Nee, die Truhe ist wegen Alter und Stromverbrauch ausgemustert. Die braucht keiner mehr.
Und wenn das losgeht, wird das natürlich in Wort und Bild festgehalten und hier veröffentlicht.


----------



## fisch@namenssuche (2. Juli 2008)

*AW: PC in der Tiefkühltruhe*

super sache 
hau rein !


----------



## olsystems (2. Juli 2008)

*AW: PC in der Tiefkühltruhe*

Viel Spaß die Idee hatte ich auch schon aber das ging ganz gewaltig in die Hose grad wie du schon sagst die Truhe ist alt die brauchen eine ganze Weile um die Kälte zu erzeugen genauso die Abwärme die deine Komponenten erzeugen da wird die truhe auch nicht mit fertig!

Aber probiers selbst.....

LG
olsystems


----------



## |L1n3 (3. Juli 2008)

*AW: PC in der Tiefkühltruhe*

kurz und knapp:
Lass es sein .. es bringt nichts und es wird nicht sonderlich gut klappen

Wenn überhaupt dann bau nen Chiller aus dem Kompressor oder leg der einfachkeit halber einfach den Radiator in die Kühltruhe (auch nicht sonderlich effektiv aber es geht ..)


----------



## Maggats (4. Juli 2008)

*AW: PC in der Tiefkühltruhe*

nehmt ihm nicht den mut, probieren geht über studieren

alleine schon wiel ich das tagebuch lesen will


----------



## Mojo (4. Juli 2008)

*AW: PC in der Tiefkühltruhe*

Ja^^
Wird bestimmt interessant.


----------



## ruyven_macaran (8. Juli 2008)

*AW: PC in der Tiefkühltruhe*

rein von der physik her kann sich kondenswasser nur an stellen niederschlagen, die kälter als die umgebungsluft sind - wenn du die luft runterkühlst (was in der kühltruhe nunmal der fall ist), bord&komponenten aber beheizt (was im betrieb nunmal der fall ist - und pcb leiten die wärme mehr als gut genug, um überall für einige grad über umgebung zu sorgen), sollte sich kondenswasser beherschen lassen.
probleme sehe ich nur an zwei stellen.
-beladen (oder auch späteres öffnen) der kühltruhe, erstes runterkühlen: es ist soviel feuchte luft in der truhe, dass ggf. kondensation frei im raum oder am deckel auftritt, weil warme und kalte luftschichten vermischt werden. (gerade beim wiederöffnen hast du auf ner kalten unteren schicht eine warme, feuchte)
-ausgeschalteter rechner: restfeuchte kann sich nach einiger zeit quasi überall niederschlagen.

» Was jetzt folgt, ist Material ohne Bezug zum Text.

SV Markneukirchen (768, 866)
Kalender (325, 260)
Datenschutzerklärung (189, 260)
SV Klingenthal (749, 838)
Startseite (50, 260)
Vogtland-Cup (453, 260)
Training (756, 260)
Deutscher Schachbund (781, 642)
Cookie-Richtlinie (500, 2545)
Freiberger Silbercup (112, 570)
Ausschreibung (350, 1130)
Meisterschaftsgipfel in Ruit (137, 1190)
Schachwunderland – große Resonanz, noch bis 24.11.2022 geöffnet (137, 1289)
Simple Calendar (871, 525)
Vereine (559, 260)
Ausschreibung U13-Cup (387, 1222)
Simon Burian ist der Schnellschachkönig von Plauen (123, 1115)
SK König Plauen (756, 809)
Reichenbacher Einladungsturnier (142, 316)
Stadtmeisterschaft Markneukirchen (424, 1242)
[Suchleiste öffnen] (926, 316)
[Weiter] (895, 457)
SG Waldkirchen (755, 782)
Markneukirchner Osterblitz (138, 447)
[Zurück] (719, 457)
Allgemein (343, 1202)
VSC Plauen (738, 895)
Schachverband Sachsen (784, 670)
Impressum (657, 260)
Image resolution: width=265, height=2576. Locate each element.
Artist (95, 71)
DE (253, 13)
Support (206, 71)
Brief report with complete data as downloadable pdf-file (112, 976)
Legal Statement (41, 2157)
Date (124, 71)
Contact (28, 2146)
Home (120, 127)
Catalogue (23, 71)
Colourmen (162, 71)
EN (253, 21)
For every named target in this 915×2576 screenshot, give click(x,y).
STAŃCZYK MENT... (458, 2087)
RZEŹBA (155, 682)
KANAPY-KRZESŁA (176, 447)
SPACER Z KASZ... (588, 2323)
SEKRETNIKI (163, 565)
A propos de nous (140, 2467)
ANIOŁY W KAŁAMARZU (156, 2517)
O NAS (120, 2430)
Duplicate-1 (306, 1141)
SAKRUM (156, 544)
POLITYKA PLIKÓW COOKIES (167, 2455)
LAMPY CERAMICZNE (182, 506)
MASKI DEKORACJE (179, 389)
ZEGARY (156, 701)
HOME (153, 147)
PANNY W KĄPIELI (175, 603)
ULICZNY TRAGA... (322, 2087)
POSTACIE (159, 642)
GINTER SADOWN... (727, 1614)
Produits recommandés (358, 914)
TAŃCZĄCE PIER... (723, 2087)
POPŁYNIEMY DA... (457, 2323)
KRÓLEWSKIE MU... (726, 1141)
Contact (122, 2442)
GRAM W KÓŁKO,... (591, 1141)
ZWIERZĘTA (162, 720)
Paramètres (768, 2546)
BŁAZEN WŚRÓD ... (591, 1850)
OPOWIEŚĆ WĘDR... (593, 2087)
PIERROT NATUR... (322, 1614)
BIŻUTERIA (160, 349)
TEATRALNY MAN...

würde also empfehlen, möglichst dicht über der hardware einen "regenschutz" anzubringen.
außerdem solltest du die truhe vorher möglichst komplett enteisen und ggf. die hardware nach unten isolieren (damit sie nichts direkt schmilzt), um von vorneherein möglichst trockene luft zu haben.


----------



## maGic (18. Juli 2008)

*AW: PC in der Tiefkühltruhe*

kann man trockenmittel in PC ins Kühltruhe  stellen

Die entzieht Luft´s Feuchtigkeit


----------